[Items listed in a dataset]
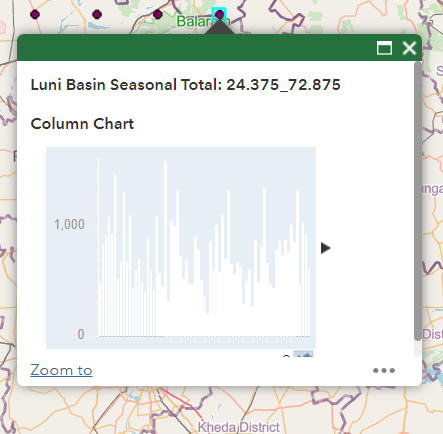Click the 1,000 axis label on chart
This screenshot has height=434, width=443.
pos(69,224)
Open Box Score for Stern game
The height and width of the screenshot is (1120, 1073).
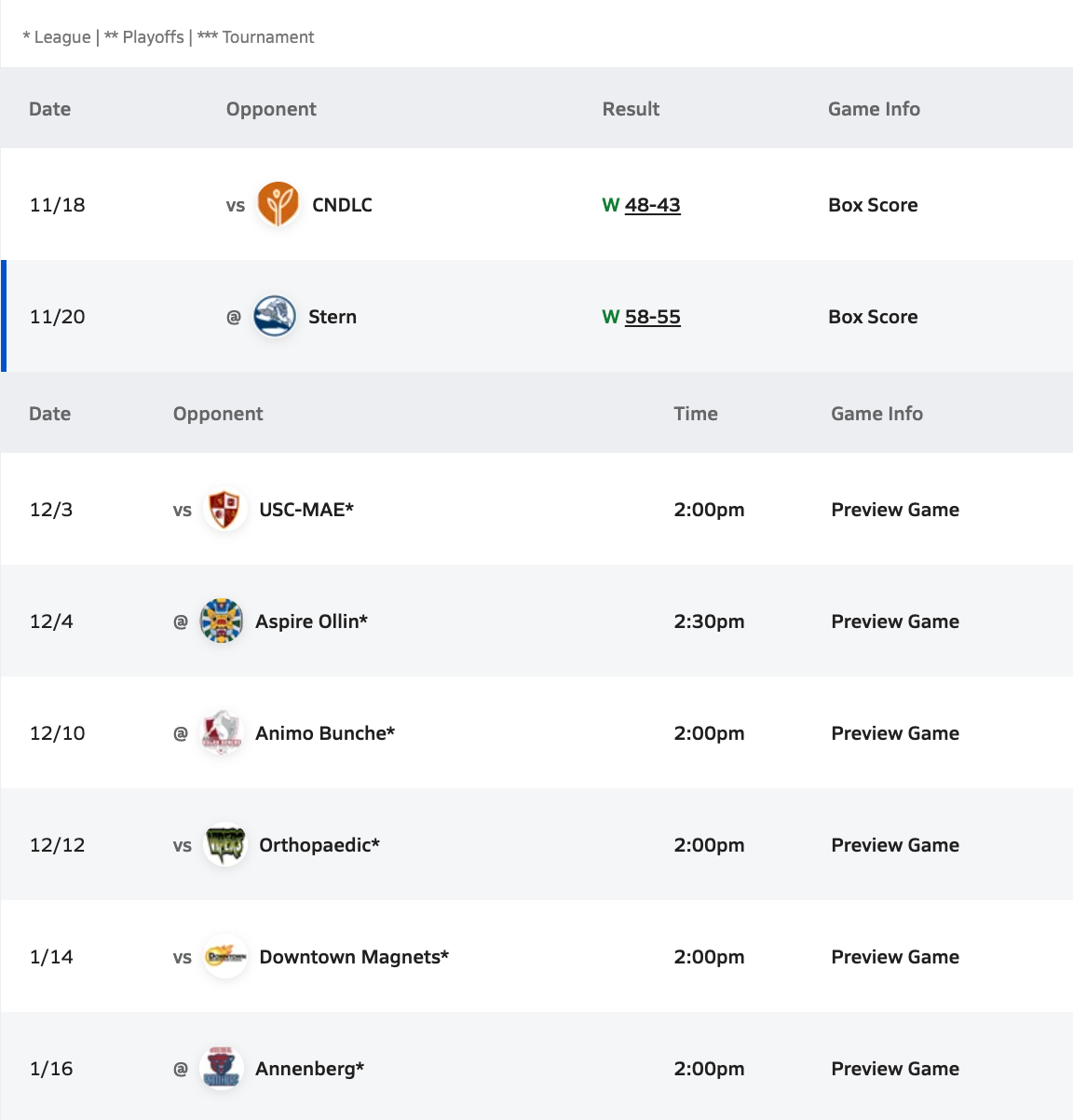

==

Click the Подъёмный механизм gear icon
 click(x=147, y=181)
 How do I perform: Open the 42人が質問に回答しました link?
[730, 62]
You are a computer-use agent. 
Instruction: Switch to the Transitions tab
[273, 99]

| Exercise |
Scan the lines above for "Open Box Score for Stern game" and for "The height and". Repeat exactly the line holding each of them and every line in between.

| The completed task |
Open Box Score for Stern game
The height and width of the screenshot is (1120, 1073).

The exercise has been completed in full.